WORK TASK —
Among the lines below, copy exactly those from the one with "Click the floppy disk save icon" through the one with "This screenshot has width=1236, height=607.", counting both ends.

MATERIAL SHOWN —
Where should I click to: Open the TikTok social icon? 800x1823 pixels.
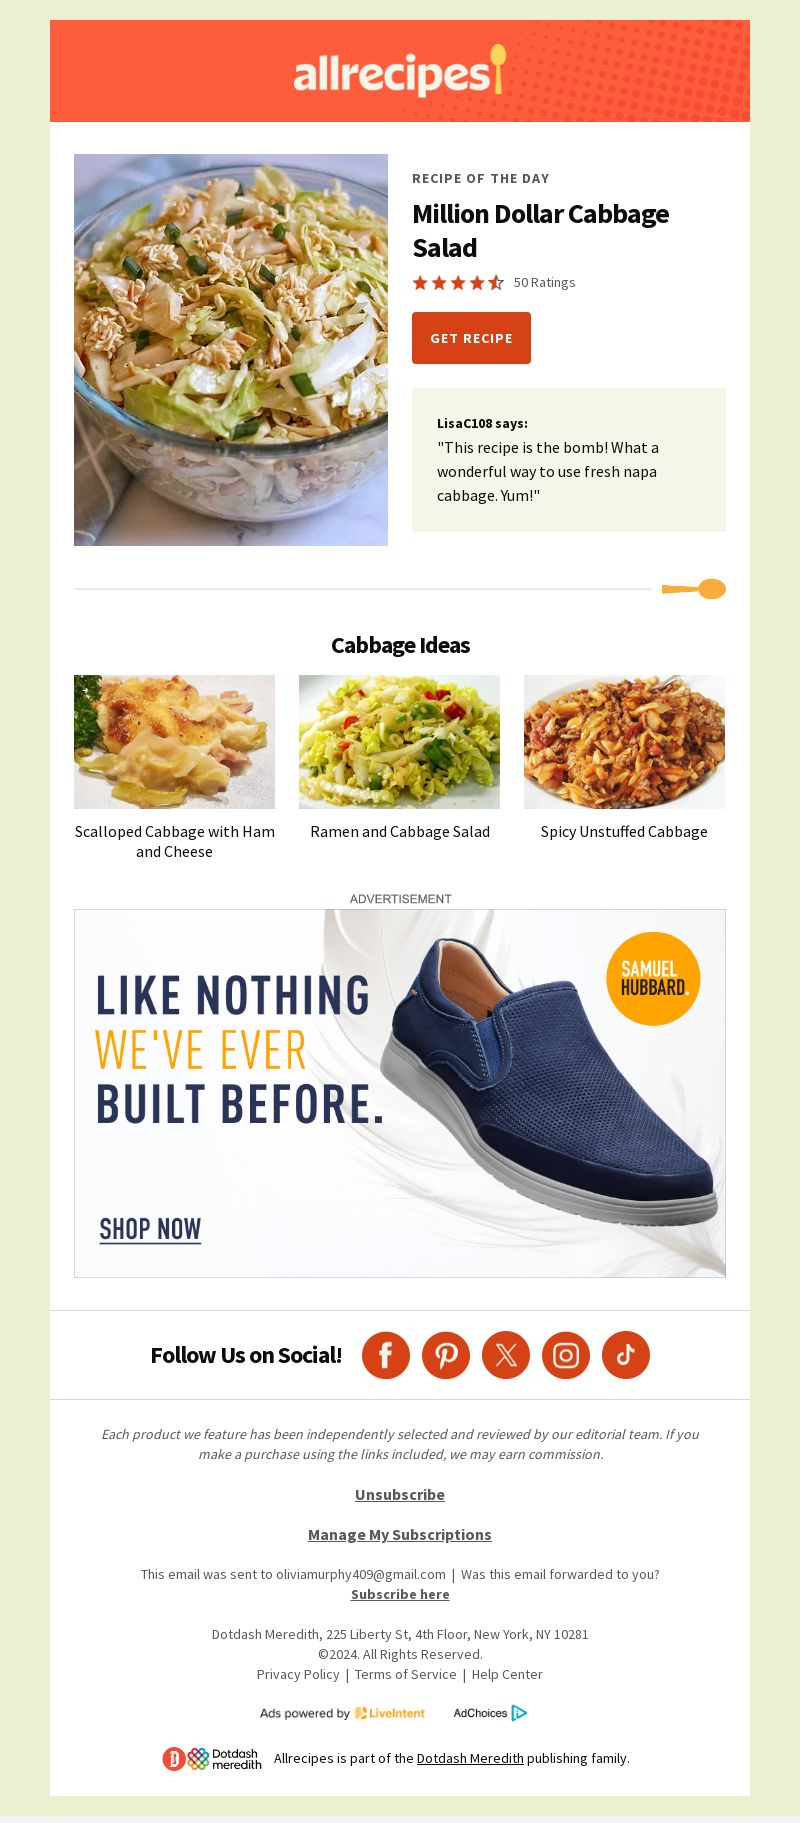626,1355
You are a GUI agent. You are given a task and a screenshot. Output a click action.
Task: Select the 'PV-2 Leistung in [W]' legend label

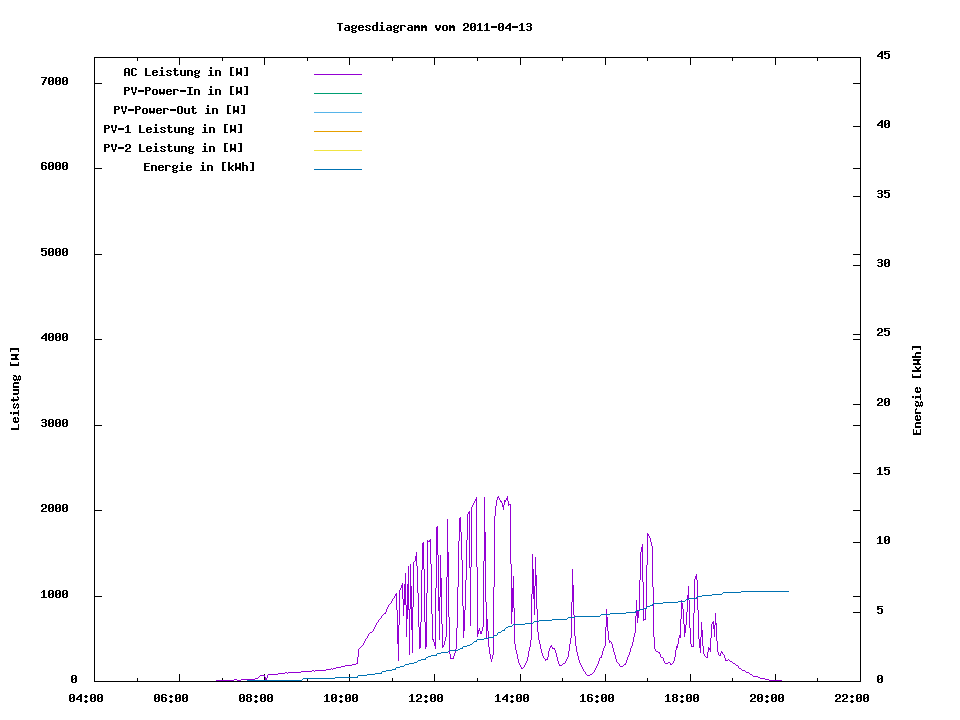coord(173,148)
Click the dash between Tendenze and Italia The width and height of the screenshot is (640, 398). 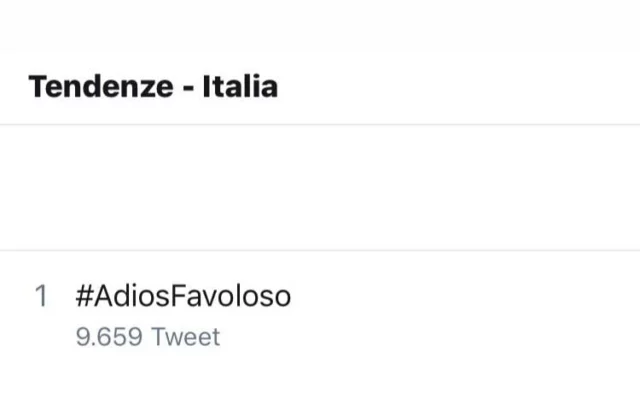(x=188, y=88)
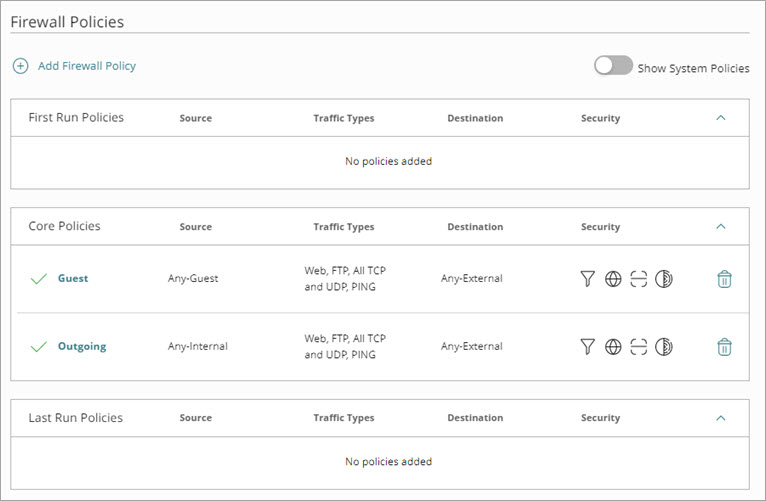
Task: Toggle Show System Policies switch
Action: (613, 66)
* * *
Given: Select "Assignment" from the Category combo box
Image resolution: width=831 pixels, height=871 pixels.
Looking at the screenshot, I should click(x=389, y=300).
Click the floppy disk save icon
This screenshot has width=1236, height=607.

RESPONSE —
Click the floppy disk save icon
This screenshot has width=1236, height=607.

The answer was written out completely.